My goal is to create markets for cassava
Elizabeth Gikebe grew up in a neighbourhood where more than 70 per cent of residents were small-holder farmers struggling to make ends meet.
The main problem was the middlemen who exploited the farmers.
This reality inspired Ms Gikebe to start Mhogo Foods two years ago to help small scale farmers reap from their sweat.
Mhogo Foods processes gluten-free and grain free cassava flour that can be used to bake cakes, make ugali, porridge, brownies and cookies among other healthy meals. The flour is packed in 500gms or 1kg.
“We also have 500g fortified which we started with the support of 2Scale. We can also customize the sizes depending on the client’s needs. We can do up to 50kg gunny bags,” Ms Gikebe says.
Before she rolled out the project, she did research on a drought-resistant crop that could be processed into various healthy foods.
“That is how I narrowed down to cassava. Cassava is easy to farm and since I had experience in milling from our family business, it was easy for me to start with cassava tubers,” she tells Smart Harvest.
Before she went full throttle, Ms Gikebe took up a short course at the Kenya Industrial Research and Development Institute in Nairobi to equip herself on how to process cassava and learn best varieties.
Armed with Sh20,000, she opened the firm for business in Banana, Kiambu County. She began by getting samples from a close friend from Migori who specialised in quality.
Take a survey
“From this, I had an idea of what dried cassava tubers look like. Afterwards, I gathered some farmers from Embu who sold me fresh cassava and dried it from home,” she explains.
“I then bought some packaging bags which I branded and packaged the flour to test the market. I took some photos and shared them on Facebook,” says Ms Gikebe.
The photos attracted a lot of attention from people online and that is how she landed her first orders. With time, more orders started trickling in.
Then she landed a lucrative deal with the owner of a convenient store, Vijay General Supplies in Nairobi’s South C.
“Vijay General Supplies asked us if we could stock the flour in their supermarket. We stocked about 30 kgs. To our surprise, the flour was out of stock within two weeks! That is when I realised I was sitting on a goldmine,” she says.
With that kind of interest, Ms Gikebe was convinced that this was a promising venture. She did all necessary legal registrations for the product to kick-off.
Much as things are looking up, it was not a walk in the park.
“When I started, I encountered many challenges. One of them was the fluctuating prices of cassava tubers where some farmers would increase prices from time to time. To counter this, I contracted farmers and formed farmer groups where I offer them a consistent market for their produce at a fair price,” she explains.
She also had to deal with unavailability of quality cassava. “Quality would sometimes deteriorate, and this would cost the company huge losses. We however mitigated this by training farmers that we contracted on how to grow quality tubers. We also gave them a specific variety which guarantees good quality,” she says.
Like any other startups, access to financing was also a big deal and this affected her marketing and expansion plans.
Market penetration was also an issue at the beginning.
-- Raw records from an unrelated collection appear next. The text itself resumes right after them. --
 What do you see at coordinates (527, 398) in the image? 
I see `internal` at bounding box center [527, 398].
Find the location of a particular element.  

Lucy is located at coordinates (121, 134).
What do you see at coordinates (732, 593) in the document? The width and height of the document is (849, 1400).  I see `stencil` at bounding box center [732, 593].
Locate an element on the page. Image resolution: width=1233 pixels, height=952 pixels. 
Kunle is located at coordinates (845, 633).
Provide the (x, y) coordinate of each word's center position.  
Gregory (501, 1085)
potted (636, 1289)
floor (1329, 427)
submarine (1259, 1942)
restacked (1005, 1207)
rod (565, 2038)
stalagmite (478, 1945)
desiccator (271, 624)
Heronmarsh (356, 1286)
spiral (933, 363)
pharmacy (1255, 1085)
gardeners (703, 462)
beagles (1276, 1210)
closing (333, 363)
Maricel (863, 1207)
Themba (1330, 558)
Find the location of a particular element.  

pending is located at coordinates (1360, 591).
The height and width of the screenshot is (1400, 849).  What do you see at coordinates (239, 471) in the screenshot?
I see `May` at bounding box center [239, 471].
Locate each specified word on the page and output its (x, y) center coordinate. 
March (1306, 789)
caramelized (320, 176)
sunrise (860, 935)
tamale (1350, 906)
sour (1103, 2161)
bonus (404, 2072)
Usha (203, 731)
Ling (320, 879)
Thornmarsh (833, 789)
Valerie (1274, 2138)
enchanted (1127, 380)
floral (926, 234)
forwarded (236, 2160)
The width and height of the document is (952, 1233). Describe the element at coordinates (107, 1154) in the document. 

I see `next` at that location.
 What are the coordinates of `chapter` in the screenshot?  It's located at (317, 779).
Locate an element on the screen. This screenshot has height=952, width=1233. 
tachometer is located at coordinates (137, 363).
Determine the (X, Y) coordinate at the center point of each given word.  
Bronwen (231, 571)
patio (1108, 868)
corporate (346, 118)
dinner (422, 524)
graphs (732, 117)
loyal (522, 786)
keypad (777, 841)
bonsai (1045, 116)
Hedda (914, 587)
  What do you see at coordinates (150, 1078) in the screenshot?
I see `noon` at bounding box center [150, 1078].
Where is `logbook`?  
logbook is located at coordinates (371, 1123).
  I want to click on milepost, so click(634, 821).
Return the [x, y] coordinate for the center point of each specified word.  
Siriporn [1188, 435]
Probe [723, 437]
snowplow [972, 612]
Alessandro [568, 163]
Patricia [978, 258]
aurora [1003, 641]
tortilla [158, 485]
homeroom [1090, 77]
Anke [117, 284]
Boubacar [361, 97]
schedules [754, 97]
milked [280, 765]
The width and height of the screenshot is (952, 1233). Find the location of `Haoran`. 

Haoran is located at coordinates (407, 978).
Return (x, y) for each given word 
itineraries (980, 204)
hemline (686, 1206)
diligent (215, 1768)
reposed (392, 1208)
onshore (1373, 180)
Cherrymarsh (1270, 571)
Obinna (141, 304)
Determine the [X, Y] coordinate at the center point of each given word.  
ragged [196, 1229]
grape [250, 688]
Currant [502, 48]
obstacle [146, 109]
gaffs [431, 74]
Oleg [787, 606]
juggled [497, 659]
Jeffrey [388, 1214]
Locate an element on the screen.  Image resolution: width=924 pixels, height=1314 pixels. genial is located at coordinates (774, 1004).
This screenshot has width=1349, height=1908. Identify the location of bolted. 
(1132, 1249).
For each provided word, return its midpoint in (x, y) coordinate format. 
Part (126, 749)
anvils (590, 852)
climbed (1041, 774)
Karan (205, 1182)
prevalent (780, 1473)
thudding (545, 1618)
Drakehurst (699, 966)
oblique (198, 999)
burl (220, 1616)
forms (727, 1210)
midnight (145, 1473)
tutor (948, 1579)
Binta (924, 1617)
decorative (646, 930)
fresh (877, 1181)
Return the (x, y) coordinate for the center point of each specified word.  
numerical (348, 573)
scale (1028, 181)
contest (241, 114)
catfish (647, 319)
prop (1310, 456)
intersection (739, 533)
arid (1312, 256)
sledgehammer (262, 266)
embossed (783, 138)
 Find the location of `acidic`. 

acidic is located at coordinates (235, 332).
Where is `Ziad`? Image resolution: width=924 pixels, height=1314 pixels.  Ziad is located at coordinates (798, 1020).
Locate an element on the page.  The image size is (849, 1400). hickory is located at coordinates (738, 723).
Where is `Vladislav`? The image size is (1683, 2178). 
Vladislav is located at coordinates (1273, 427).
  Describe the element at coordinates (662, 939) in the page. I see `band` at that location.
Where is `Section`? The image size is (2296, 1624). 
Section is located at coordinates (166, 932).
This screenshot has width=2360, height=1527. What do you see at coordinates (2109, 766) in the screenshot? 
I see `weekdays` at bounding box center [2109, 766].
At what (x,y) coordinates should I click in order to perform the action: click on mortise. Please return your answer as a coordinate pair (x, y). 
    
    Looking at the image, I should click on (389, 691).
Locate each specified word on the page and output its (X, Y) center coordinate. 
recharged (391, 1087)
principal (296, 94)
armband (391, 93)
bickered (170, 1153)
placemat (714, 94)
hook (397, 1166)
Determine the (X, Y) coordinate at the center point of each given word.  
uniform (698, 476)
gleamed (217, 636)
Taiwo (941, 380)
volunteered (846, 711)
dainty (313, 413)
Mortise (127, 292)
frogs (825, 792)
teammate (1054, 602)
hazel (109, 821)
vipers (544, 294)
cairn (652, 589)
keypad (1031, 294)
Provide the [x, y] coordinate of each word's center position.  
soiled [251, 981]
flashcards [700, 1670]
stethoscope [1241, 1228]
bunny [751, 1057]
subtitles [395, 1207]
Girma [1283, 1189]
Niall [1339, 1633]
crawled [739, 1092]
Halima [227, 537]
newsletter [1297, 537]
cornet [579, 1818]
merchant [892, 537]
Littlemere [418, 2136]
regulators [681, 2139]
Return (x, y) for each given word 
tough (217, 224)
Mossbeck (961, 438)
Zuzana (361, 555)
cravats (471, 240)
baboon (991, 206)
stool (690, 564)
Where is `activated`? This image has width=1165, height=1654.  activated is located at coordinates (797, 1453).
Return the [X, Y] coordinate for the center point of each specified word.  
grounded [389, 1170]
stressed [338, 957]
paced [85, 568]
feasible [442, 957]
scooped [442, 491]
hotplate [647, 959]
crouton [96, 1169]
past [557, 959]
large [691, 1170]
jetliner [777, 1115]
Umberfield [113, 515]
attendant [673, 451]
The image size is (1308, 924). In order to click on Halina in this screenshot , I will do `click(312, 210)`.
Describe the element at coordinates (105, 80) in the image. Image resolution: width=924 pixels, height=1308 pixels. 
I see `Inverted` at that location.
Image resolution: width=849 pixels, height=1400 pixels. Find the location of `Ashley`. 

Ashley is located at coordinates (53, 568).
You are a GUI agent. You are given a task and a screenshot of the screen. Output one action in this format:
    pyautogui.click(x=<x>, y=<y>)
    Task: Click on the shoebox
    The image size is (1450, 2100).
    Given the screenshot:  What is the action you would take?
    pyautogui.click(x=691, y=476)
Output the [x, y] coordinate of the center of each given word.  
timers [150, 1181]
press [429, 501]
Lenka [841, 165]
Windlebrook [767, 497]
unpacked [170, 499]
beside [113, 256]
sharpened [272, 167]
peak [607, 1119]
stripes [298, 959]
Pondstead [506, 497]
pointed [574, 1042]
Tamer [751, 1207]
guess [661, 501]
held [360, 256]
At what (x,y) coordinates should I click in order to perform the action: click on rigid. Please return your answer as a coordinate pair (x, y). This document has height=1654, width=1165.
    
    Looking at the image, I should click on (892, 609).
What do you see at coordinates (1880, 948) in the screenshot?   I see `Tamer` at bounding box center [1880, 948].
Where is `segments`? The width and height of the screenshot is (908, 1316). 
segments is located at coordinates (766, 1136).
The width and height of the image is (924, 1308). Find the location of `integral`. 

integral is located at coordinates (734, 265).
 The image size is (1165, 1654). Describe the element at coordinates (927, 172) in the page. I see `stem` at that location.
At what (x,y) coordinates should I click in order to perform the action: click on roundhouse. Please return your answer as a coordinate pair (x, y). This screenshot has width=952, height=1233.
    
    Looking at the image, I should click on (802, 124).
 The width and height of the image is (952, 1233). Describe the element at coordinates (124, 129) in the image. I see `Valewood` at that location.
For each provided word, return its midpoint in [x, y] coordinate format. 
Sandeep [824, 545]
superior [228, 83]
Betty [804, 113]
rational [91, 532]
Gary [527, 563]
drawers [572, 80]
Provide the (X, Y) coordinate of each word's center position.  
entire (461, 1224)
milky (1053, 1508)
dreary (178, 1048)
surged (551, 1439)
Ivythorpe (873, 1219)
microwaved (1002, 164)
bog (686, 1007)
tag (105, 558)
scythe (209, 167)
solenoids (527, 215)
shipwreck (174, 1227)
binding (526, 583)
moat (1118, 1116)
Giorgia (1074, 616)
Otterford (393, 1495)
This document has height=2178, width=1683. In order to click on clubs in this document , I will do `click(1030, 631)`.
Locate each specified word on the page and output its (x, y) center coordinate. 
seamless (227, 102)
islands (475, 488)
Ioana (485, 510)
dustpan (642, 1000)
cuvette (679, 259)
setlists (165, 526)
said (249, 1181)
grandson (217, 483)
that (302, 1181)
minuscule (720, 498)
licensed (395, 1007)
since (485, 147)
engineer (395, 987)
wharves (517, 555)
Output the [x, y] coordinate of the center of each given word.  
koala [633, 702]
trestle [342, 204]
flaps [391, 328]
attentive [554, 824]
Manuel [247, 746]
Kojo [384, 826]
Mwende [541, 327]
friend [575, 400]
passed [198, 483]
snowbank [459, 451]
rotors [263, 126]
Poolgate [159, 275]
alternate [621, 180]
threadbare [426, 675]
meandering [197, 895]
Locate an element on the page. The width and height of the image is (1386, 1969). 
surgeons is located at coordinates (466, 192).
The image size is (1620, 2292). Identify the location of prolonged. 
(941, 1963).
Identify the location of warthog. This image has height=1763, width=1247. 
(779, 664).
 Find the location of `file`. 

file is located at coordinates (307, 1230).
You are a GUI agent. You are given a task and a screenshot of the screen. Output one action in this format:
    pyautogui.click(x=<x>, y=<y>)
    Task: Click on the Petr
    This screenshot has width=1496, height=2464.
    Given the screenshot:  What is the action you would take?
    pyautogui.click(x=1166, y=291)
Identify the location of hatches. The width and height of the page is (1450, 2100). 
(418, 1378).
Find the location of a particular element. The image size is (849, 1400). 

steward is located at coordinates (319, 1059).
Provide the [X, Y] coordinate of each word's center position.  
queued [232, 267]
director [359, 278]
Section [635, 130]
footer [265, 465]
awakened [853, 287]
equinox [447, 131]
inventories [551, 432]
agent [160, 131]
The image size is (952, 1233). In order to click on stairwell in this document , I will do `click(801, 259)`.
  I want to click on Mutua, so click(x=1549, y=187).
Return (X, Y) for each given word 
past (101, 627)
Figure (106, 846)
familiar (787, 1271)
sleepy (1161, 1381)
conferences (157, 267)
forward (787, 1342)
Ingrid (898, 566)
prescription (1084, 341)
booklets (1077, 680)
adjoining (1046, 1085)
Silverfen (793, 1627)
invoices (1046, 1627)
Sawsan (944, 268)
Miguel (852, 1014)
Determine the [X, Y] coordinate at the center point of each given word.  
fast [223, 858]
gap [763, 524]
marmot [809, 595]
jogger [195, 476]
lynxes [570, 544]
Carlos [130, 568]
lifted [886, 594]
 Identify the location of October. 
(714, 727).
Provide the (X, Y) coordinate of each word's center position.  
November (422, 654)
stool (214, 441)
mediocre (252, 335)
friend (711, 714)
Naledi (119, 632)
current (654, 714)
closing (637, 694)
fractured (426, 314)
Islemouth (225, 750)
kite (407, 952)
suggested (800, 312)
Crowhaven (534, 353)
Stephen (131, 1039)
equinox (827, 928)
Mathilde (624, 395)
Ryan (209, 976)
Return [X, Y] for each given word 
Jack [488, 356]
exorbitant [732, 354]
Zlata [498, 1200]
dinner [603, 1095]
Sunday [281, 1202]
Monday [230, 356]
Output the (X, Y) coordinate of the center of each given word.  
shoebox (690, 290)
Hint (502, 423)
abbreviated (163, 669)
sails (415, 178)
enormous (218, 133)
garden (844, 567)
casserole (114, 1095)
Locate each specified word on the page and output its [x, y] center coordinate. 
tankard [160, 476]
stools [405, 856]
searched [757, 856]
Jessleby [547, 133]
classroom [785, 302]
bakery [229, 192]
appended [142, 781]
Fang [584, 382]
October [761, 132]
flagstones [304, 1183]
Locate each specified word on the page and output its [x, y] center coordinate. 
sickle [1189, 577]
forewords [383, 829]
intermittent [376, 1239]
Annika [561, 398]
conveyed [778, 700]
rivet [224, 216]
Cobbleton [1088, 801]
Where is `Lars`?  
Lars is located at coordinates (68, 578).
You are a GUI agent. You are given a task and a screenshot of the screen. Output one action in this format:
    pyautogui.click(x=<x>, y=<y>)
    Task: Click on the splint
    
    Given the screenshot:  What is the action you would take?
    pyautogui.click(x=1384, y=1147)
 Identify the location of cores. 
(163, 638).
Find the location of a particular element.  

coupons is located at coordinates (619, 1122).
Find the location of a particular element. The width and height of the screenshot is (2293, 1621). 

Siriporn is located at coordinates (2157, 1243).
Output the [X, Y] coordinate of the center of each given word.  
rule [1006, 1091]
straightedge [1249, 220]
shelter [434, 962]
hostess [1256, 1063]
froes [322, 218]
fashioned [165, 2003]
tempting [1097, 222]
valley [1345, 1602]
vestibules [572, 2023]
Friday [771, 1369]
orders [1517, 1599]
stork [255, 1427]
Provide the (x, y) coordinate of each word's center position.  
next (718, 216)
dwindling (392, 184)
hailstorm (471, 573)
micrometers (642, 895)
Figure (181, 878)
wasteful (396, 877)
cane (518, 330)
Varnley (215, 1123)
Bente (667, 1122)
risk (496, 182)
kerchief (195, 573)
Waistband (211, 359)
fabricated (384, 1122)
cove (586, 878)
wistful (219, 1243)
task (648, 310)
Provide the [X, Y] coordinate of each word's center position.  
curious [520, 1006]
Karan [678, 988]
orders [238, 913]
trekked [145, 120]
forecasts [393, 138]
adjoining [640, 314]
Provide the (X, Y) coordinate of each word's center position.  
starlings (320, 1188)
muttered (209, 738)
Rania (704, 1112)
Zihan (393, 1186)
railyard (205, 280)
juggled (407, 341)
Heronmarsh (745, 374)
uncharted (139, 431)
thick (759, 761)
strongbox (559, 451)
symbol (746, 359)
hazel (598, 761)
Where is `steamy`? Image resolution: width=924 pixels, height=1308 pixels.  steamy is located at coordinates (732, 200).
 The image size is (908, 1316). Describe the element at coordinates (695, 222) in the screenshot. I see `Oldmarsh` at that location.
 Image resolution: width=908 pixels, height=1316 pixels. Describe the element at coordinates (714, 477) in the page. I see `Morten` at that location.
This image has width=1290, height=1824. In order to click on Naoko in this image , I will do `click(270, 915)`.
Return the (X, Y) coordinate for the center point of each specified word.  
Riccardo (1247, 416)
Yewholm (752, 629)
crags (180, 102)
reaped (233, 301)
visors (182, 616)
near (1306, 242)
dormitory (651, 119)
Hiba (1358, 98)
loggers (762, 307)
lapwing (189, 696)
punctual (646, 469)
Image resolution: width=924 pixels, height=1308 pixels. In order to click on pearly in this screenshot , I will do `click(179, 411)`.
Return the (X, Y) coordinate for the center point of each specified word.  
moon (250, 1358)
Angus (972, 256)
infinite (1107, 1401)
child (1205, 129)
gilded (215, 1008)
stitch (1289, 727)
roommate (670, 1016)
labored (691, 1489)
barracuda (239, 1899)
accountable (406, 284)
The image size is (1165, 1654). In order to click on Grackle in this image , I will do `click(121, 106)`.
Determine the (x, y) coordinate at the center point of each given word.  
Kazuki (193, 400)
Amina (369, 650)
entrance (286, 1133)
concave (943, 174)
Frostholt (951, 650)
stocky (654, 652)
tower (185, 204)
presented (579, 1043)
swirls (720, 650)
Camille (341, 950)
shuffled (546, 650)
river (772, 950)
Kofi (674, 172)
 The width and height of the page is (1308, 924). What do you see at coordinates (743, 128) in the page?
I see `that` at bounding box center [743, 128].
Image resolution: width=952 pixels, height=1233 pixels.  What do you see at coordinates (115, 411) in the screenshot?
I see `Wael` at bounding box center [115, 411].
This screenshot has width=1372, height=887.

“This is because many retail outlets and supermarkets are not open to new categories of products,” Gikebe says.
But all that is now behind her. She has now contracted over 2,500 small scale farmers in Busia.
These farmers belong to farmer groups which makes it easier for Mhogo Foods to aggregate the tubers in a central location. The firm processes and sells seven to eight metric tonnes in a month.
Quality is everything
For them, quality is non-negotiable.
“From the farm, we ensure farmers have one specific variety and that they do not use any pesticides or fertilisers on the crop. We do routine inspection on the farms to ensure they are following set standards and regulations,” she explains.
Further, Mhogo Foods undertake quality control measures where they inspect the tubers right from the farm throughout to the packaging and shipping process. After collection from farmers, the cassava is cleaned, ground and dried in an environment free from dust and other contaminators.